= Anthony Simonds-Gooding =

Irish marketing manager and chief executive

Anthony James Joseph Simonds-Gooding CBE (10 September 1937 – 16 October 2017) was an Irish-born British business executive. He served as a chief executive officer of British Satellite Broadcasting (BSB). His sister is visual artist Maria Simonds-Gooding.

==Early life and education==
Born in Dublin, he spent his early years in British India and later moved to County Kerry. He was educated at Ampleforth College in North Yorkshire and Britannia Royal Naval College.

==Career==
Simonds-Gooding left the navy in 1960 and joined Unilever as a management trainee, eventually becoming marketing manager for the Birds Eye brand.

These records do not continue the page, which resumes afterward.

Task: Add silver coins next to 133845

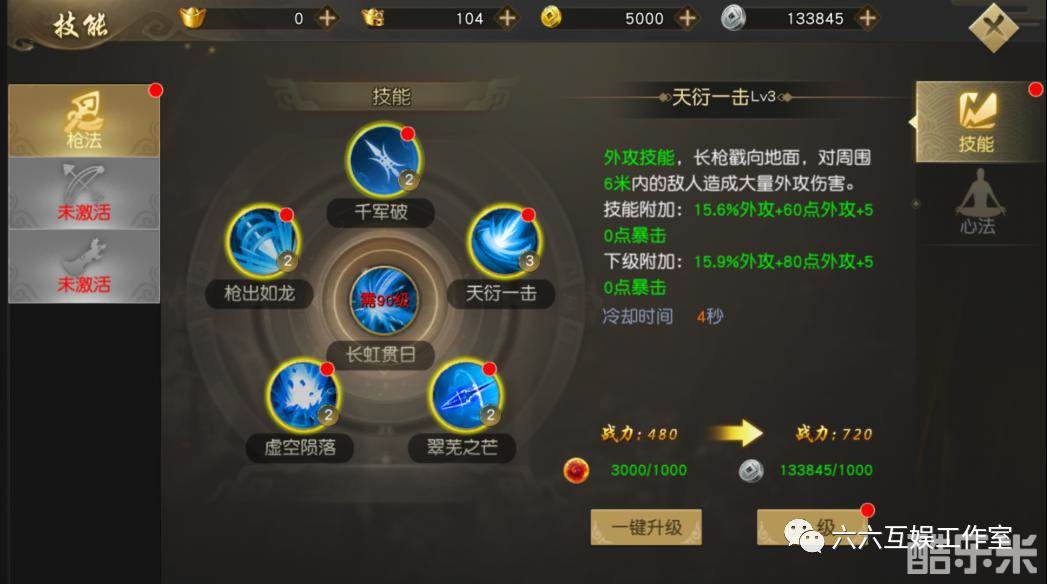Action: click(867, 18)
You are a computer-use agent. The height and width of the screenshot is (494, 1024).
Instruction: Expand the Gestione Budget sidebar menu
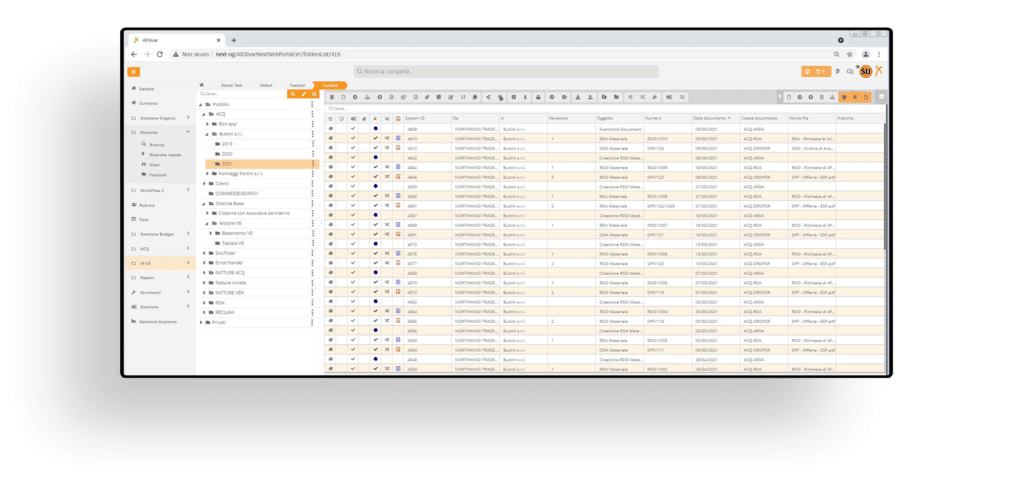pyautogui.click(x=160, y=233)
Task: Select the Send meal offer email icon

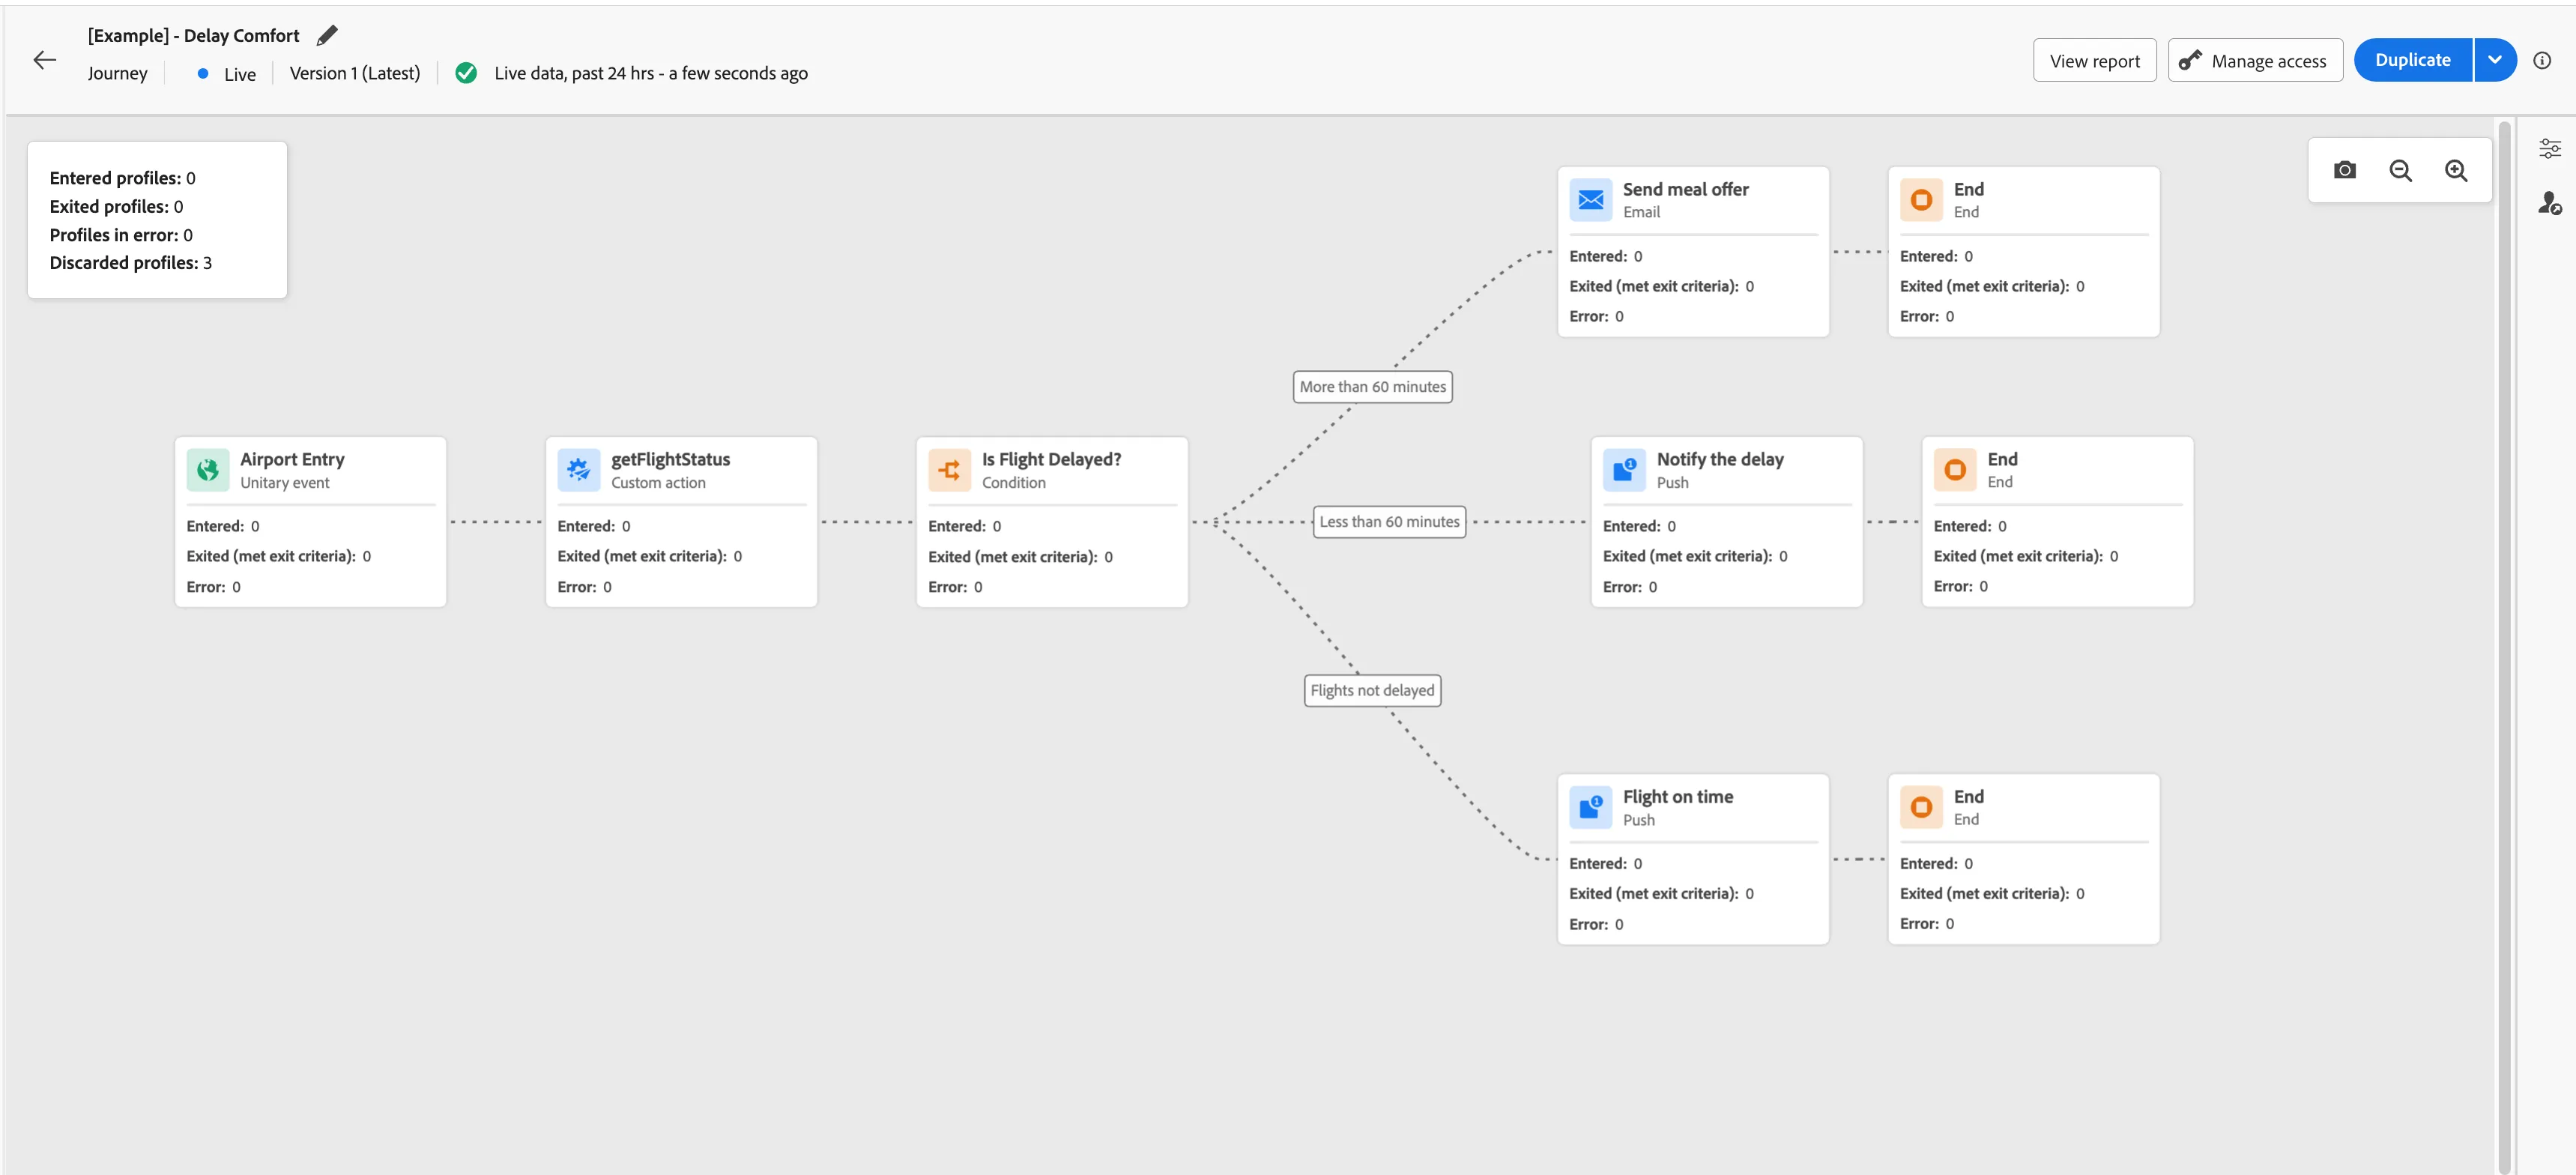Action: coord(1591,200)
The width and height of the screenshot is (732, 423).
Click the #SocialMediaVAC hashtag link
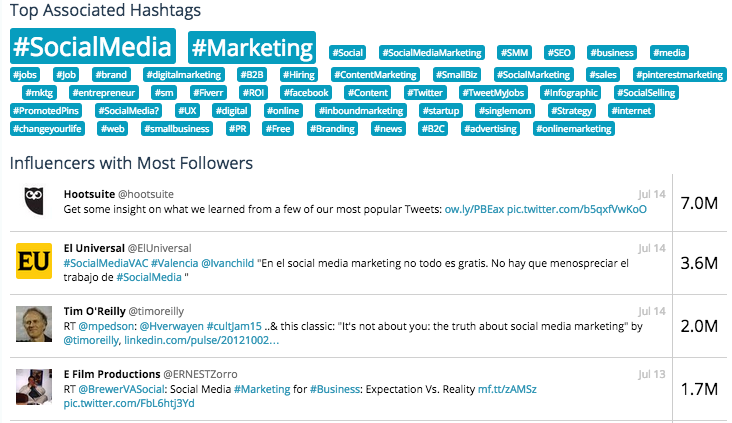point(105,263)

In 1973, Simonds-Gooding joined Whitbread, contributing to the branding of Stella Artois. He later worked at Saatchi & Saatchi, overseeing the company's acquisitions. In the late 1980s, he became CEO of British Satellite Broadcasting (BSB). Following BSB's collapse, he focused on charity work, particularly with Macmillan Cancer Support, motivated by his wife's cancer diagnosis. He also chaired the Rose Theatre in Kingston and D&AD, addressing financial issues in both organizations.

==Personal life==
Simonds-Gooding married Fiona Menzies in 1961, with whom he had six children. They divorced in 1982, and he subsequently married Marjorie Pennock.